Blanche dipped her head and Leon guessed she was grimacing. He got up to help her clear.
Clark walked down to the bottom of the garden, a magical place of mysterious plants whose names he mostly didn’t know. Pale green spiky heads weighing on thick stems. Low, fleshy things, one of which sprouted a pink flower like a studded club. Magnolia, hibiscus, red grevillea. Tree ferns, palms, their nuts like pebbles strewn across the path, which grew more indistinct the further down he went. He roared out a sneeze, nearly slipping on the dry leaf cover. Some of the compost slopped out of the bucket he was carrying. Righting himself, he saw Leon arrive and sit beneath the orange tree. He emptied the compost, wiped his hands on the grass, then trudged back up the path to sit next to his brother.
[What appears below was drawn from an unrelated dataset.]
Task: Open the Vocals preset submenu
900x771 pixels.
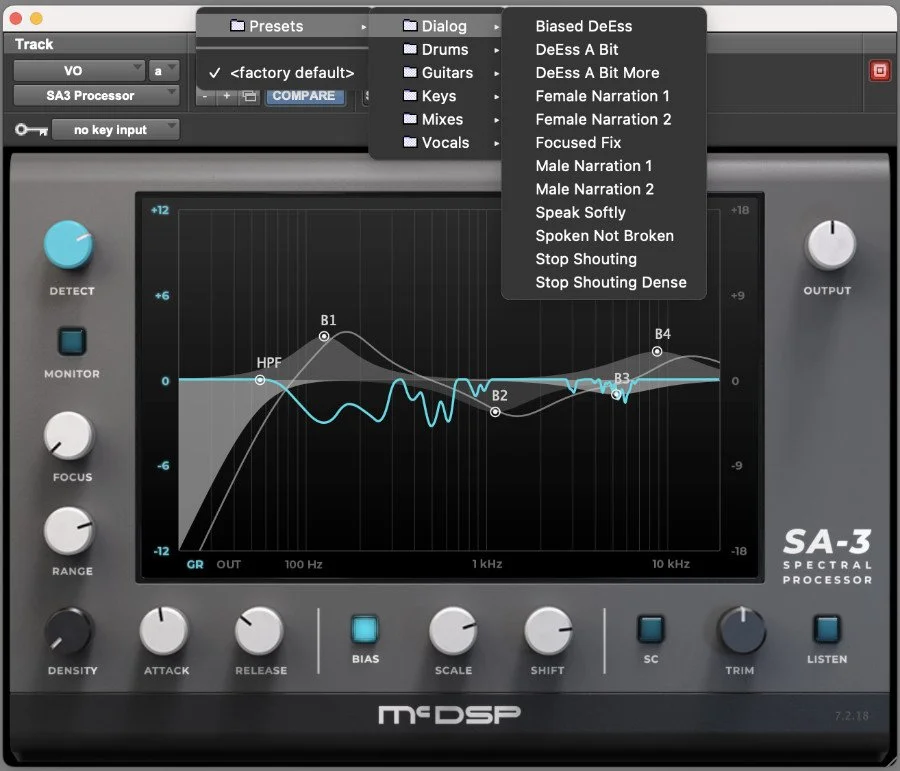Action: tap(445, 142)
‘Blanche told me you got the sack,’ Leon said.
‘More or less. Restructuring. That’s what they call it these days.’
‘Collateral damage.’ Leon used an American accent. ‘What are you going to do?’
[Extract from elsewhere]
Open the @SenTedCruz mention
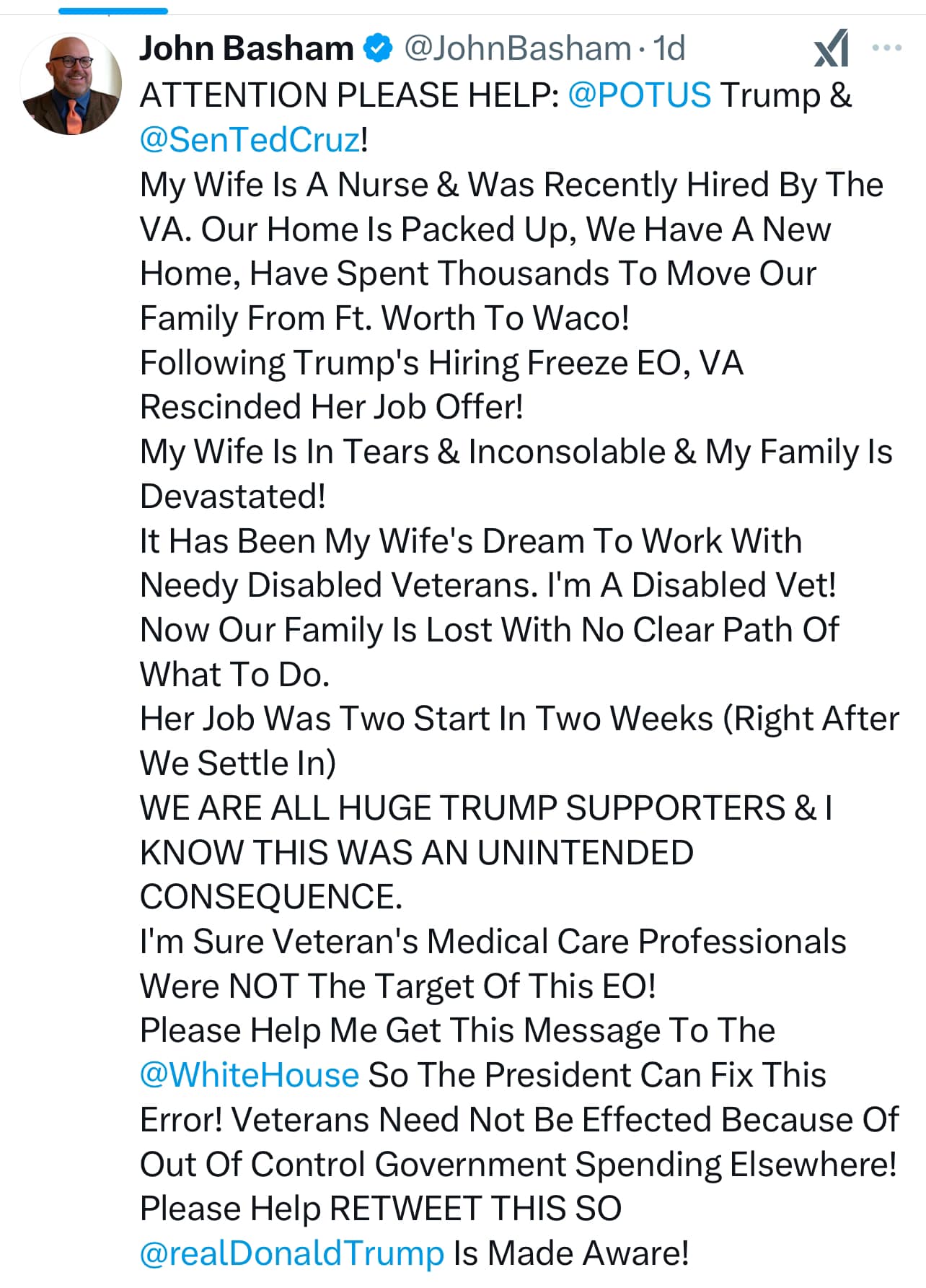This screenshot has height=1288, width=926. tap(250, 139)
‘I don’t know.’ Clark shredded a twig to a point, then began picking his teeth with it. His teeth veered at odd angles, as though trying to avoid whatever he was taking in.
‘Have you applied for any jobs?’
‘There’s no work out there if you haven’t done postgrad. They advertised lots of other positions too. Even for the guides they got about a hundred applications, four of them PhDs.’
Leon felt sorry for his brother, bowed over his shoe, but he wasn’t sure how to talk to him. He was wary of Clark lashing out. Nearly forty, divorced, now the sack. Not that anyone was sorry to see the back of uptight Janice. The fact that his own business was failing didn’t strike Leon as a point of solidarity, let alone something to talk about, probably because it was his own fault. ‘That’s terrible. I thought you were one of their best guides.’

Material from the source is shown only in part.